- _SELECTED EXTRACT_
U.S. Dollar Index mounts tiny rally


After what appears to be a blow-off top at the end of March, cotton prices have since pulled back a bit and are now trading relatively sideways. In terms of directional bias in the cotton market, a neutral to slightly positive outlook will likely remain valid above the 88.80 low from 3/12 as price has yet to produce a significant structural breakdown. Price has recently found support from an intermediate-term ascending trendline and the next significant level to keep an eye on is around 93.41. This pivot represents resistance on the chart and could keep the recent strength in cotton in-check. If price can surpass this level on the upside, traders should use the 94.64 area as the next expected level of technical resistance in the way of price. As a result of the digestive environment that the cotton market has embodied over the past few weeks, momentum strategies could prove effective. Those looking to find an “edge” in the market should consider using momentum studies, such as the RSI, on various different time frames to identify potential trading opportunities in the market.

- _PROBLEM TO WORK ON_
Carry the cotton market commentary forward from its final sentence. The records have no connection to the cotton market commentary.

- _DATASET EXTRACT_
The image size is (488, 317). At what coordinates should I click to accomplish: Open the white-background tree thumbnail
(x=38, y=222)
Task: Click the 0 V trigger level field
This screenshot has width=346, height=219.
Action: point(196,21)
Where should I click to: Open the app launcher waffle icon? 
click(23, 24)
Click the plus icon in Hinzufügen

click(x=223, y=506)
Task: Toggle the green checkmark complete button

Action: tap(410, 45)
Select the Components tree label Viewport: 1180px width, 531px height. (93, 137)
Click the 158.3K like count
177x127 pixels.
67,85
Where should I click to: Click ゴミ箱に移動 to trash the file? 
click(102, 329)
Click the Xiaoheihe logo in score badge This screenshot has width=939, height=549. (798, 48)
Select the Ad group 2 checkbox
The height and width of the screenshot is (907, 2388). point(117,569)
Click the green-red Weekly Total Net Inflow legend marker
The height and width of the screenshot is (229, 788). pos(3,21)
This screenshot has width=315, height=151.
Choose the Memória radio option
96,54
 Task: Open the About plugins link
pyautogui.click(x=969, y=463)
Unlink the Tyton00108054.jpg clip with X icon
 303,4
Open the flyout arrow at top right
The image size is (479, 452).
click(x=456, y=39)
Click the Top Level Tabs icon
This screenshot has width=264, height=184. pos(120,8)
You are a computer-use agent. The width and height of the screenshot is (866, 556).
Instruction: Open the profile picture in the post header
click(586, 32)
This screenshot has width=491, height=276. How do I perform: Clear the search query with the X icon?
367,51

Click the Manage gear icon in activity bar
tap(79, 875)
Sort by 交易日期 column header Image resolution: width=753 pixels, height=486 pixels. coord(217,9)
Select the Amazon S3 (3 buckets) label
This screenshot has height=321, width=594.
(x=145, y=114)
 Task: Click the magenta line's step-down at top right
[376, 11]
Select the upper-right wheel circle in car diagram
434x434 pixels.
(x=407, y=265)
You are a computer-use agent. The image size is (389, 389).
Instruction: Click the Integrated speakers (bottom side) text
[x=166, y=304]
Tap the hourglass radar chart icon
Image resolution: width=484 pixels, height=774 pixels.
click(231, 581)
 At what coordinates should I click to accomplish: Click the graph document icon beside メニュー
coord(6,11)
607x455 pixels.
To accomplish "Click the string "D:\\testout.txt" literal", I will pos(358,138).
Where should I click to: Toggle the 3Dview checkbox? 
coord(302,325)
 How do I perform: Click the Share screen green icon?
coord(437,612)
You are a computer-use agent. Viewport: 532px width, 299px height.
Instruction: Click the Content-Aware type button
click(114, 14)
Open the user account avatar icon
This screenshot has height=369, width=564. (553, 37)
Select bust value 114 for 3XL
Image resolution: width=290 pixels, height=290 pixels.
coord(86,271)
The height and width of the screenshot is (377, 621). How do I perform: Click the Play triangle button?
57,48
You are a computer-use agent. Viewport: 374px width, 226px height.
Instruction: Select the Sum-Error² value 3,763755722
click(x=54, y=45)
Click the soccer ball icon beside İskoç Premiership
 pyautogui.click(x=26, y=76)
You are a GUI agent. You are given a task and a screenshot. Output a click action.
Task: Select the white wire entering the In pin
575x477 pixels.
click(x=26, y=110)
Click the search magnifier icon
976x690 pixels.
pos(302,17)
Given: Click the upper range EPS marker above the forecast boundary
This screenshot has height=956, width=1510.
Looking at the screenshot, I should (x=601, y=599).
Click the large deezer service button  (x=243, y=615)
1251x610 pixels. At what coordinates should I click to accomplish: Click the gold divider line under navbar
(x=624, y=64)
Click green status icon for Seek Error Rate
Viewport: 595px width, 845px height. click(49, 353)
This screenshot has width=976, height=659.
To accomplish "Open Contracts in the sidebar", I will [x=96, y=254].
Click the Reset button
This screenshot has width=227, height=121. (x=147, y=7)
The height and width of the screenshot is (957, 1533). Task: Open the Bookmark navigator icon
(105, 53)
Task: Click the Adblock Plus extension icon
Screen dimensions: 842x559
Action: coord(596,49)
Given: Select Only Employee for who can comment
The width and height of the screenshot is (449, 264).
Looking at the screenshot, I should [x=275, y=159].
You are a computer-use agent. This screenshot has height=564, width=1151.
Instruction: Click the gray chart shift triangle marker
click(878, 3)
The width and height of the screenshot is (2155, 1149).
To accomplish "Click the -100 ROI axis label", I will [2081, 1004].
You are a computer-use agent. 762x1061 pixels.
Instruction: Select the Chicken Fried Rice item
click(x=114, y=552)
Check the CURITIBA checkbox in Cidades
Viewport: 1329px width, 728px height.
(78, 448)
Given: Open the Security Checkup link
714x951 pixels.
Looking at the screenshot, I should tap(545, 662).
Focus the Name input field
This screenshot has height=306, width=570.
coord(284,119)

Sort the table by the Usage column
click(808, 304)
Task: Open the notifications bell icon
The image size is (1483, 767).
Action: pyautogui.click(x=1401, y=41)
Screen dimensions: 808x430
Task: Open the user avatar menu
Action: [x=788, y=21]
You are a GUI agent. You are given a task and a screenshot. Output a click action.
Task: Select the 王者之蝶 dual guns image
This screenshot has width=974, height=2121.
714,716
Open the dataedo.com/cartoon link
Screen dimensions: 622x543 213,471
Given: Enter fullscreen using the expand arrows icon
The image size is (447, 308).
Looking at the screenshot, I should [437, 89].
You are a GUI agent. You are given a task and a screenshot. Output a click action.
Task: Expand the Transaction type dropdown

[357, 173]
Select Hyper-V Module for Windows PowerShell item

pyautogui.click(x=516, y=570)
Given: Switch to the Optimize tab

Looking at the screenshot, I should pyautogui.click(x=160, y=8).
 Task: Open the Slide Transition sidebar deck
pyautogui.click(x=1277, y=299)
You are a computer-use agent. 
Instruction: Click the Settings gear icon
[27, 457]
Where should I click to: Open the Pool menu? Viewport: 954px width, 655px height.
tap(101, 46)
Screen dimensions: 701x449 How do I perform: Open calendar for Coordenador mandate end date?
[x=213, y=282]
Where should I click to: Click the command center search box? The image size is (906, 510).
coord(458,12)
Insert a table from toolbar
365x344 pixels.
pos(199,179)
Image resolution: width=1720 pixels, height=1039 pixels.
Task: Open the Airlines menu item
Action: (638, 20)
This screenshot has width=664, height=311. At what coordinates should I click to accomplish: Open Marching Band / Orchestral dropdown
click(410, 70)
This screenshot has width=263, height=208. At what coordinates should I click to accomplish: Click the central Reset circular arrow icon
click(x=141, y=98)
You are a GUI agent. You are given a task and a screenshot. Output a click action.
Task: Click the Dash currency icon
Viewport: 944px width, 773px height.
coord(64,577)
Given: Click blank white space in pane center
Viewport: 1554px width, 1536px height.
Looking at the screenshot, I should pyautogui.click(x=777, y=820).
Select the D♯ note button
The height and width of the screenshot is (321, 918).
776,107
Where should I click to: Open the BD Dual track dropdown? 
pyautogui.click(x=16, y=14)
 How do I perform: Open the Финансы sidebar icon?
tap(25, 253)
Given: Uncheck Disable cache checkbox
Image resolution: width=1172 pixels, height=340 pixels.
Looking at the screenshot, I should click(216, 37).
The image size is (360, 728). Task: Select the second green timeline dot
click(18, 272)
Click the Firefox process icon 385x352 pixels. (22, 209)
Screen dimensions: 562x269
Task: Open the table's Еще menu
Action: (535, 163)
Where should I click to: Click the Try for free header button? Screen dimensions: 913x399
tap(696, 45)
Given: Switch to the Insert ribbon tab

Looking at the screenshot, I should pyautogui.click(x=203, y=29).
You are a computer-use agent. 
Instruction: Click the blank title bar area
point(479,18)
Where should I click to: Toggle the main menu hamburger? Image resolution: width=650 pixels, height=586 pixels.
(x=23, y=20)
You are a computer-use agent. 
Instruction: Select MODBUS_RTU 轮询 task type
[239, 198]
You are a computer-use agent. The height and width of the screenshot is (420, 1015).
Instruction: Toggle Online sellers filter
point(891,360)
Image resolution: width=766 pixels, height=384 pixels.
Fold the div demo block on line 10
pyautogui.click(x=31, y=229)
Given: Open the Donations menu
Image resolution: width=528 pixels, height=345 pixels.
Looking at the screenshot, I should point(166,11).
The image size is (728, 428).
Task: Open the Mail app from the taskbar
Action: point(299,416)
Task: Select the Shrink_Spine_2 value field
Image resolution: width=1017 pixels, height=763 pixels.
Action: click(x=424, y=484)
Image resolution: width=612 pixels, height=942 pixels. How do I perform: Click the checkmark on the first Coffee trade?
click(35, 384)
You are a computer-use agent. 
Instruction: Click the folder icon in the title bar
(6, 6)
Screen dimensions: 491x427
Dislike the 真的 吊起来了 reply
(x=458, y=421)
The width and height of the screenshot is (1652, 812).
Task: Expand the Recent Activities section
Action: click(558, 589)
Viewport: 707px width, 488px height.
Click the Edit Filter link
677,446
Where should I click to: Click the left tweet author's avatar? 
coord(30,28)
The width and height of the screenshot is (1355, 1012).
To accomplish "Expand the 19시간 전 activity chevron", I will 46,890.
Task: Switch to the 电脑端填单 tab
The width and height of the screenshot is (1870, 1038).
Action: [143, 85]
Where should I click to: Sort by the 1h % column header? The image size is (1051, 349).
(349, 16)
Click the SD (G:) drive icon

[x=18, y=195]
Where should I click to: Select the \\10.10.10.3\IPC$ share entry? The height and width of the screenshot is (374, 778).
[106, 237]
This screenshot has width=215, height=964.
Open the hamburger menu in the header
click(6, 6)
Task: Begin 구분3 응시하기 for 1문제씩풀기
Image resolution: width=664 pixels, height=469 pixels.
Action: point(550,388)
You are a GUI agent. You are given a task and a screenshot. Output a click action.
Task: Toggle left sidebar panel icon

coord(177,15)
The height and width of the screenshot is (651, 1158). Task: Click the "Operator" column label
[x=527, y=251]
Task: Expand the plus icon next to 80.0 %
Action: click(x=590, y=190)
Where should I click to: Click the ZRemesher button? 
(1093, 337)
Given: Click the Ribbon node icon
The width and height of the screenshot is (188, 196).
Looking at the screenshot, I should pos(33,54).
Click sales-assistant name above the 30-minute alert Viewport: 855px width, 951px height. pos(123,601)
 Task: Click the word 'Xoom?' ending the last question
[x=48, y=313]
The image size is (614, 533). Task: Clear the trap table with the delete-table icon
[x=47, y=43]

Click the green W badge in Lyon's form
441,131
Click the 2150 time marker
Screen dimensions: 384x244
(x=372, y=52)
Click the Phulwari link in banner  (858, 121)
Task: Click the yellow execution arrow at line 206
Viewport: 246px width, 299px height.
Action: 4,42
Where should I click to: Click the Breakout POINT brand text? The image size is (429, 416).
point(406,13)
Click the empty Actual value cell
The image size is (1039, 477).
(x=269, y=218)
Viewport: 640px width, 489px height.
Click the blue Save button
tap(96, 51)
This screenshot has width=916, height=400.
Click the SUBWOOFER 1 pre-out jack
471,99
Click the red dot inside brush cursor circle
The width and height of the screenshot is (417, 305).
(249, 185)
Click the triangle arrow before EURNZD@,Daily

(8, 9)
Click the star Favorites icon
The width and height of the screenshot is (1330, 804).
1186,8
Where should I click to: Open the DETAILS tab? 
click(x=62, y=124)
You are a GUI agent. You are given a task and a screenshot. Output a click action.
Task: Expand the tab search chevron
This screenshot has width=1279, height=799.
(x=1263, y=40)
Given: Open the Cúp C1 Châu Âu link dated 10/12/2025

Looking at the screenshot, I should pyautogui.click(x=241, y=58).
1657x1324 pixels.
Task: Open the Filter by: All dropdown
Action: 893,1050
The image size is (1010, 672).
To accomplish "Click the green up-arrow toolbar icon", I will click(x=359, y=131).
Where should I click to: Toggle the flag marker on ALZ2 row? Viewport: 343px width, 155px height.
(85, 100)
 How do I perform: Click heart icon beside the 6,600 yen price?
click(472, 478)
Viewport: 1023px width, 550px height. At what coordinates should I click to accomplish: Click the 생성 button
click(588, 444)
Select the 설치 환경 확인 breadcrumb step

- _RESPONSE TO THIS EXERCISE_
The U.S. Dollar Index has mounted a bit of a rally over the past few sessions after producing a potential double bottom around the 79.373 area on the chart. Interestingly enough, price has recently rejected the 50% Fibonacci retracement level around 80.070 and has since pulled back off its recent highs. Local momentum remains positive above the 79.650 trough and the recent pullback in price could present bullish traders with a more favorable entry level. An argument for near-term support could be made at 79.865 as well as 79.830 before the 79.650 level becomes relative. There does appear to be a resistance band on the chart from 80.055 – 80.070, which will likely present the most difficulty to any advance in price. Above here, the next significant level of resistance doesn’t come into play until the 80.234 area on the chart. The market has been a bit choppy down at these levels as the dollar looks to build a base from here. Directional bias at these levels remains neutral with local momentum appearing to favor a bullish position.



Despite recent weakness in price, the soybean market still appears to be very strong from a technical standpoint, with price action continuing to make higher highs and higher lows on the chart. Soybean prices have been steadily trending higher since the end of January and the directional bias remains positive above the 1460’0 pivot. Further support can be seen in the form of a long term trendline, which has proven itself on several occasions over the past few months. This trendline intersects price around a previous technical level of structure at 1484’0, which will likely provide signficnat support to price heading into today’s session. Aggressive bulls could consider buying any weakness into this level anticipating support to enter the market. Regarding potential upside targets in the beans, traders should consider the 1525’0 and 1531’6 levels as valid upside targets. Above the 1531’6 peak, there is not much techncial resistance to prevent prices from probing higher.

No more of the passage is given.